The MOA can occur on the cell membrane, within the cell, or outside the cell. Since molecular targets bind to receptors, enzymes, or ion channel at the target site, the MOA can either be receptor mediated or non-receptor mediated. A receptor mediated event occurs when a drug substance binds with its receptor and produces a drug receptor complex that triggers a biological response. A non-receptor mediated pathway occurs when a drug substance activates biological reactions through other mechanisms. Typically, chemical and physical actions such as chelation and osmosis are used to determine the relevant therapeutic impact.
MOA Studies: Accelerating Drug Evolution
A clear understanding of the mechanism of action of drug compounds is necessary for drug development and prevents failure at a later stage in the approval process. MOA studies help determine the clinical safety and act as a benchmark for newer drugs before their release in the market.
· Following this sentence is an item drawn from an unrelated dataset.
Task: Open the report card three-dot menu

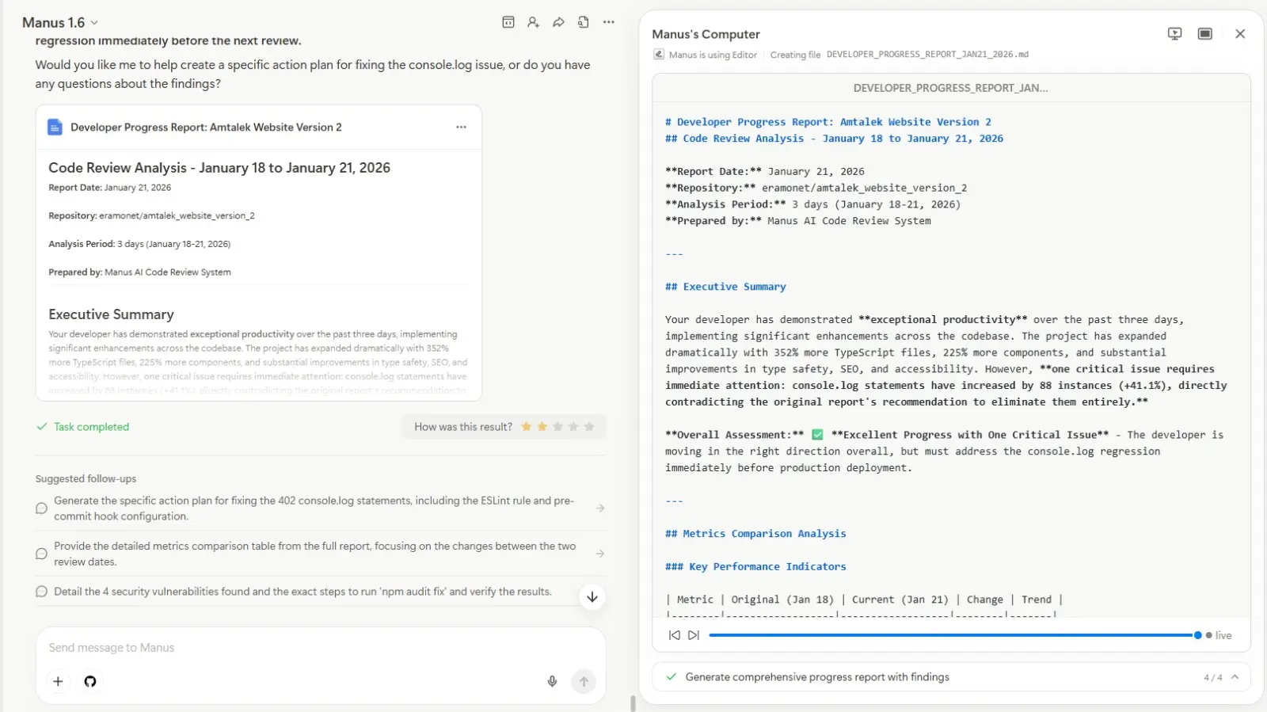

There are several reasons to understand the mechanism of action, a few of which are explained below:
- MOA studies allow scientists to identify how cells will respond to a drug compound used to treat a specific disease. Specifically, these studies allow for the identification of off-target pathways that may be activated by the drug compound.
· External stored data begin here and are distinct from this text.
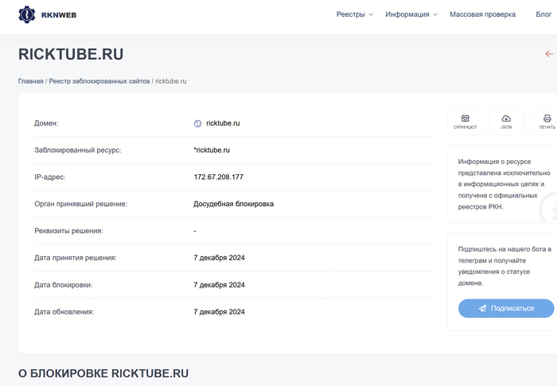Click the RKNWEB gear logo icon
557x386 pixels.
26,14
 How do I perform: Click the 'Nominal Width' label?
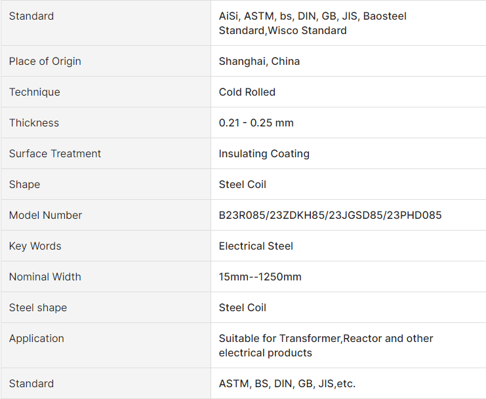(x=45, y=276)
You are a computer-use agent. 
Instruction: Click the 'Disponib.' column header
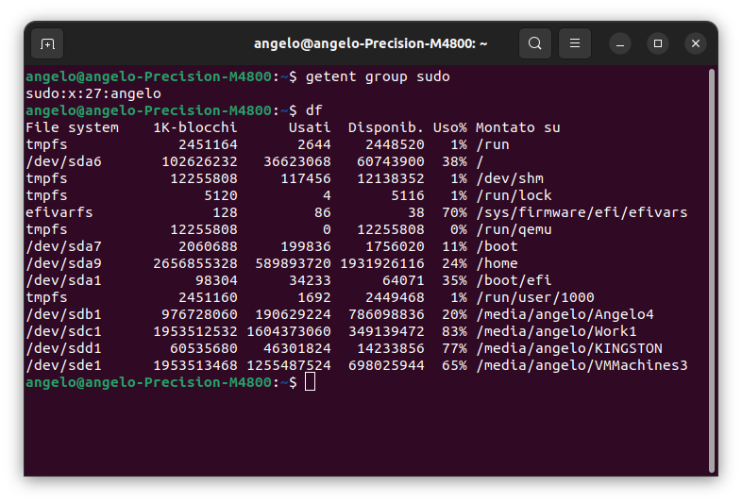[386, 127]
- Drug pathways and subsequent reactions can be effectively monitored to improve dosing.
- Drug compound combinations can be identified to reduce the chance of drug resistance. The combination of drugs can effectively inhibit multiple targets with a single dose.
- Drug compounds exhibiting the ability to trigger a pharmacological response or disrupt the cytoplasmic membrane after forming a complex (DR complex) with its receptor confer selectivity of action. A clear understanding of a drug compound and corresponding reaction at the receptor site helps in developing new drugs with similar interactions.